Problem to work on — Set down all of the entries precisely as they were written.

Provided entries —
'''

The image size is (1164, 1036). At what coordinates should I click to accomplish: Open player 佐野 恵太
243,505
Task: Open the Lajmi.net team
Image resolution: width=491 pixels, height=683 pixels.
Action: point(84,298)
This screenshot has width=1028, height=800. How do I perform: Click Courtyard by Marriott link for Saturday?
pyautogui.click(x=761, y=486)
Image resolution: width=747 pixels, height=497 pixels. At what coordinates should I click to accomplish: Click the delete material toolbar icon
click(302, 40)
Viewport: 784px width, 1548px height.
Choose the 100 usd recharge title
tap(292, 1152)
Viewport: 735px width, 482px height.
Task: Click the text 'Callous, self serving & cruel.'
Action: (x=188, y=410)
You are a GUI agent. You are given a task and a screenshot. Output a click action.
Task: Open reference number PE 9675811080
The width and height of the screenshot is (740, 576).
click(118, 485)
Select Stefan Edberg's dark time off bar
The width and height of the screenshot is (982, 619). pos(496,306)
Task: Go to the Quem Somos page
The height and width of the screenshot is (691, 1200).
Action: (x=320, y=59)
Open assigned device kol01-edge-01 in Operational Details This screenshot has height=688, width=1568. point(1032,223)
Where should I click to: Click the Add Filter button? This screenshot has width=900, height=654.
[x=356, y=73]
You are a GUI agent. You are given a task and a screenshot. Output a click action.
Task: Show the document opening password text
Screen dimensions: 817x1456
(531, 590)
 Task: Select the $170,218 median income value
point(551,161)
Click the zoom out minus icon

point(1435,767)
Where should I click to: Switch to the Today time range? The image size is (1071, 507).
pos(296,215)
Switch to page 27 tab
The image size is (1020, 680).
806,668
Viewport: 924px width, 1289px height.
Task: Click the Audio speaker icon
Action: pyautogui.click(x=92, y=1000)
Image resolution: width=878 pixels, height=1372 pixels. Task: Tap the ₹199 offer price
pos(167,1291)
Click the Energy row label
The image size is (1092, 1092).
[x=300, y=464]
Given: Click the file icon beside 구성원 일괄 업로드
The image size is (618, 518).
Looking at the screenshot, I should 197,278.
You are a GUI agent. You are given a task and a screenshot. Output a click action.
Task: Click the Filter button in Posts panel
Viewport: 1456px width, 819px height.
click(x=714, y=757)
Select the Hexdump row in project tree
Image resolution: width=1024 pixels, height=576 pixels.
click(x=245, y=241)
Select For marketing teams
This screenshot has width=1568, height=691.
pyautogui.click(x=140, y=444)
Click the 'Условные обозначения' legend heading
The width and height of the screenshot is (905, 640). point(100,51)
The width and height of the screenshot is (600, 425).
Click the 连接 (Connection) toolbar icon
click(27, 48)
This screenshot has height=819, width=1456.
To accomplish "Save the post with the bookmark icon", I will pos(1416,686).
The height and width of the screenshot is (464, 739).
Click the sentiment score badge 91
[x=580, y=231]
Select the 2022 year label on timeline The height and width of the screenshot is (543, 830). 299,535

'''

Finished exercise —
The image size is (1164, 1036). At what coordinates should I click to accomplish: Open player 佐野 恵太
243,505
Task: Open the Lajmi.net team
Image resolution: width=491 pixels, height=683 pixels.
Action: point(84,298)
This screenshot has width=1028, height=800. How do I perform: Click Courtyard by Marriott link for Saturday?
pyautogui.click(x=761, y=486)
Image resolution: width=747 pixels, height=497 pixels. At what coordinates should I click to accomplish: Click the delete material toolbar icon
click(302, 40)
Viewport: 784px width, 1548px height.
Choose the 100 usd recharge title
tap(292, 1152)
Viewport: 735px width, 482px height.
Task: Click the text 'Callous, self serving & cruel.'
Action: (x=188, y=410)
You are a GUI agent. You are given a task and a screenshot. Output a click action.
Task: Open reference number PE 9675811080
The width and height of the screenshot is (740, 576).
click(118, 485)
Select Stefan Edberg's dark time off bar
The width and height of the screenshot is (982, 619). pos(496,306)
Task: Go to the Quem Somos page
The height and width of the screenshot is (691, 1200).
Action: (x=320, y=59)
Open assigned device kol01-edge-01 in Operational Details This screenshot has height=688, width=1568. point(1032,223)
Where should I click to: Click the Add Filter button? This screenshot has width=900, height=654.
[x=356, y=73]
You are a GUI agent. You are given a task and a screenshot. Output a click action.
Task: Show the document opening password text
Screen dimensions: 817x1456
(531, 590)
 Task: Select the $170,218 median income value
point(551,161)
Click the zoom out minus icon

point(1435,767)
Where should I click to: Switch to the Today time range? The image size is (1071, 507).
pos(296,215)
Switch to page 27 tab
The image size is (1020, 680).
806,668
Viewport: 924px width, 1289px height.
Task: Click the Audio speaker icon
Action: pyautogui.click(x=92, y=1000)
Image resolution: width=878 pixels, height=1372 pixels. Task: Tap the ₹199 offer price
pos(167,1291)
Click the Energy row label
The image size is (1092, 1092).
[x=300, y=464]
Given: Click the file icon beside 구성원 일괄 업로드
The image size is (618, 518).
Looking at the screenshot, I should 197,278.
You are a GUI agent. You are given a task and a screenshot. Output a click action.
Task: Click the Filter button in Posts panel
Viewport: 1456px width, 819px height.
click(x=714, y=757)
Select the Hexdump row in project tree
Image resolution: width=1024 pixels, height=576 pixels.
click(x=245, y=241)
Select For marketing teams
This screenshot has width=1568, height=691.
pyautogui.click(x=140, y=444)
Click the 'Условные обозначения' legend heading
The width and height of the screenshot is (905, 640). point(100,51)
The width and height of the screenshot is (600, 425).
Click the 连接 (Connection) toolbar icon
click(27, 48)
This screenshot has height=819, width=1456.
To accomplish "Save the post with the bookmark icon", I will pos(1416,686).
The height and width of the screenshot is (464, 739).
Click the sentiment score badge 91
[x=580, y=231]
Select the 2022 year label on timeline The height and width of the screenshot is (543, 830). 299,535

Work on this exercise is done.